Tablo: $99.00 service.

BookTango: says here that it’s free. Royalty system.

EBookLit: converts from DOCX files, says it’s free.

BookBaby: $99.00

Vook: ebooks and PODs. Paid service.

PressBooks: various plans available, trial offer.

Draft2Digital: claims no up-front costs, no risk, royalty split based on price categories. See, this one I might check out later.

Kobo Writing Life: no results as of yet on my own experiment, but it was easy enough to use and I do have books published separately from Amazon and Smashwords there.

ReadMill: claims you can interact with readers right in the margins of your book. (Now closed. -- ed.)

WidBook: another site where you can write onsite, totally mobile from anywhere in the world, and interact with readers, build or find an audience, etc.

Rhovit: looks like about ten bucks a month. Distribution platform for books, comics, film, etc.

Libboo: claims to use audience measurement algorithms to help authors ‘tune’ their works.

Authorgraph: allows personalized messages in ebooks, signed copies, etc.

Lelivro: another publishing platform, this is the author landing page.

WattPad: you can write directly on WattPad, click on folks who might follow you back and read your stories. I upload the first two chapters of books as excerpts, and I usually get quite a few reads, which is useful information to an author.

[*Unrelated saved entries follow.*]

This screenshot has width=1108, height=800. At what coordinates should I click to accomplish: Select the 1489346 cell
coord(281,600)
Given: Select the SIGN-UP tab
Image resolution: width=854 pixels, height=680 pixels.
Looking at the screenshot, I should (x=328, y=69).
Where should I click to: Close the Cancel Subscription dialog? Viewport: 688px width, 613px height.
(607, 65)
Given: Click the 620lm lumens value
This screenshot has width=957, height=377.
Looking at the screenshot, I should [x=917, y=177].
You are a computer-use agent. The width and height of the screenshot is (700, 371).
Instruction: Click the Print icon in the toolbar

EBookPartnership: has a pricing page.

Nook Press: free to use, books appear in the Nook Store.

iTunes: sell your content. Since they have a Canadian store or a foreign platform, you might be able to avoid the withholding tax. I haven’t checked this one out yet.

Sony Publisher Portal: publish direct through Sony system.

Infiniti: publish in hardcover and ebooks. Ebooks $349.00.

With careful key-word search, you can find dozens of soft and hardcover print on demand book publishers, some of whom are or soon will be offering ebook conversions. The proliferation of platforms in this market is undeniable.

VistaPrint: calendars. POD.

How to sell ebooks on eBay.

There are places to publish your photographs, art prints, CDs, books and films, (for example on Createspace.) Other free POD places include Lulu, and there are dozens of others, most of which are on a paid service basis.

Before I publish anything on any platform, I want to know if they have provision for Canadian or overseas authors to avoid paying the standard U.S. withholding tax of 30 percent. (That's why I'm not on Nook Press.) Can I publish for free? How do I get paid? Do I control my prices? (On Kobo the minimum price is $1.99 and you can’t set it to free.) Are there additional distribution channels and should I take advantage of them, if they are free and if they go places I’m not already represented on? How does everything actually work?

Bearing in mind I have five pen-names, a load of titles and more coming, the time consideration comes into play—how much time is this going to take, and is there any real chance of some rational payment?

It’s only a matter of time before there are more free publishing platforms, ones with good services and good business plans, with multiple distribution channels and access to some new stores that I haven’t even heard of yet.

We’ll keep our ears out and see what we can pick up.